Rostro, Voz, Palabra, todo ello son realidades inmateriales de la más alta mística concedidas por Dios -al menos en parte- a nuestros padres en la fe, y que alcanzan su plenitud en el Señor Jesús…, el Místico por excelencia, el que está en el Padre, quien, a su vez, está en Él (Jn 14,11). Él es la Palabra, la plenitud del Padre. Palabra que tiene un Nombre sobre todo nombre: Evangelio.
El Evangelio de nuestro Señor Jesucristo es como el dilatador del alma que la capacita para acoger y, más aún, para hacerla habitable a la Plenitud. Así habitado, llega el hombre a ser resplandor de la Intimidad de Dios, tal y como quiso Jesús que fueran los suyos: “Vosotros sois la luz del mundo” (Mt 5,14). Luces y resplandores no para deslumbrar a los hombres sino para hacer presente, en primer lugar, al Trascendente, y, en segundo, para testificar sin ningún tipo de pretensiones, que han encontrado, al igual que la esposa del Cantar de los Cantares, al Amor de su alma (Ct 3,4).
Este libro pretende ser, como ya he dicho, una aproximación hacia aquellos que nos precedieron. Es nuestro deseo hacer constar con inmenso cariño y gratitud nuestra íntima comunión con ellos. Sabemos que están vivos. Nos consta porque están llenos de las palabras vivas, eternas e incorruptibles de Dios, tal y como nos lo atestigua la misma Sagrada Escritura: “Tú que amas a los antepasados, todos los santos están en tu mano. Y ellos postrados a tus pies, colmados están de tus palabras” (Dt 33,3). Ellos, que están vivos, que gozan de la sobreabundancia de Dios derramada en la copa de su alma, prepararon la venida del Mesías, tan israelita como ellos; y, a partir de ellos, tan nuestro, tan de todos los pueblos.

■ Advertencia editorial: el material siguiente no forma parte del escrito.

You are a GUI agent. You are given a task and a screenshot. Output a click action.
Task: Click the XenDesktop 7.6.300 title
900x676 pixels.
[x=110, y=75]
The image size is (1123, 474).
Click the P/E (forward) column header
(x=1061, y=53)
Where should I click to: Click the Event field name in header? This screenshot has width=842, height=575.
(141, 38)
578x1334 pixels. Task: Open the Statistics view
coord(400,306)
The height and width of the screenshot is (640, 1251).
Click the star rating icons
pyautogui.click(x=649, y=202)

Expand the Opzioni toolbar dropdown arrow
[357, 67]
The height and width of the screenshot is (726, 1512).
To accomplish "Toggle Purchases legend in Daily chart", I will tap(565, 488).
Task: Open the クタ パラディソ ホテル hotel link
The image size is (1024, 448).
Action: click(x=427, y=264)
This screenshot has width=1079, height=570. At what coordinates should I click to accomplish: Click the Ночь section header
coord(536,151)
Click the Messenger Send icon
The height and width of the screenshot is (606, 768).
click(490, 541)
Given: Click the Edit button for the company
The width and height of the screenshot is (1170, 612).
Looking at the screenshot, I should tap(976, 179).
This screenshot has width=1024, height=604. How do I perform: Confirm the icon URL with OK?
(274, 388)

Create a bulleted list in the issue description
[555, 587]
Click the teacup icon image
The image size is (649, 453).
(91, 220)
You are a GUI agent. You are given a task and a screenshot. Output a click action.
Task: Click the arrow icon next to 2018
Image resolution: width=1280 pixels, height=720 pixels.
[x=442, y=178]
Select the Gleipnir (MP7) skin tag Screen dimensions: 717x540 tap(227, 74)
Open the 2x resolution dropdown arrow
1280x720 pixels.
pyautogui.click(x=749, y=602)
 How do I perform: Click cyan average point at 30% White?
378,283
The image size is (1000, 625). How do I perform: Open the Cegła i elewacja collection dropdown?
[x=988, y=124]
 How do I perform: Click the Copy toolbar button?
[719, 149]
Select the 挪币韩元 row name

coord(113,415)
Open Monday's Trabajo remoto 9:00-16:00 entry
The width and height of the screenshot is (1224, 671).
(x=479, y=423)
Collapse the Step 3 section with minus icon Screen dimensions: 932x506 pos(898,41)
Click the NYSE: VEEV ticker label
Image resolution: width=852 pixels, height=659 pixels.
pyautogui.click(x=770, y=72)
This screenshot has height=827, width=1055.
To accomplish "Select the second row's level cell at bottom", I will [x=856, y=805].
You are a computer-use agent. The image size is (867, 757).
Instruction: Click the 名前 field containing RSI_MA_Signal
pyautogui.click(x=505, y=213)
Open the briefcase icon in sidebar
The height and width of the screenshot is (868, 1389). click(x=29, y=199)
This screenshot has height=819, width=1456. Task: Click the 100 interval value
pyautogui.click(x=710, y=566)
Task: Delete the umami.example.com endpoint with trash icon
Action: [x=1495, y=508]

Una última indicación. Aunque incidiremos de forma especial en la riqueza del Cantar de los Cantares, sondearemos, al menos en parte, algunos de los numerosos pozos de aguas vivas que Dios, Fuente de todas las fuentes, excavó e hizo manar en su pueblo. De hecho, todo el Antiguo Testamento es como una incomparable escuela de mística que nos impulsa hacia su plenitud: Jesucristo. Desde Él nos asomaremos también, aunque sólo para dejar constancia de la continuidad del hacer de Dios con el hombre, a la primera generación cristiana. Iremos al encuentro de los primeros discípulos del Señor Jesús y cruzaremos nuestros ojos con los suyos con la misma intimidad y alegría con que un amigo se encuentra con su amigo (Éx 33,11). Sentiremos la cercanía de algunos de ellos, como Pedro, María de Betania, Pablo, etc,. y nos daremos cuenta con gozo indescriptible de que el agua viva de los hontanares abiertos por Dios en ellos es la misma. Los hombres cambiamos, Dios no. Él es el que es, y, como tal, el que salva a todos. Para ello envió a su Hijo al mundo a fin de “reconciliar por él y para él todas las cosas, pacificando, mediante la sangre de su cruz, lo que hay en la tierra y en los cielos” (Col 1,20).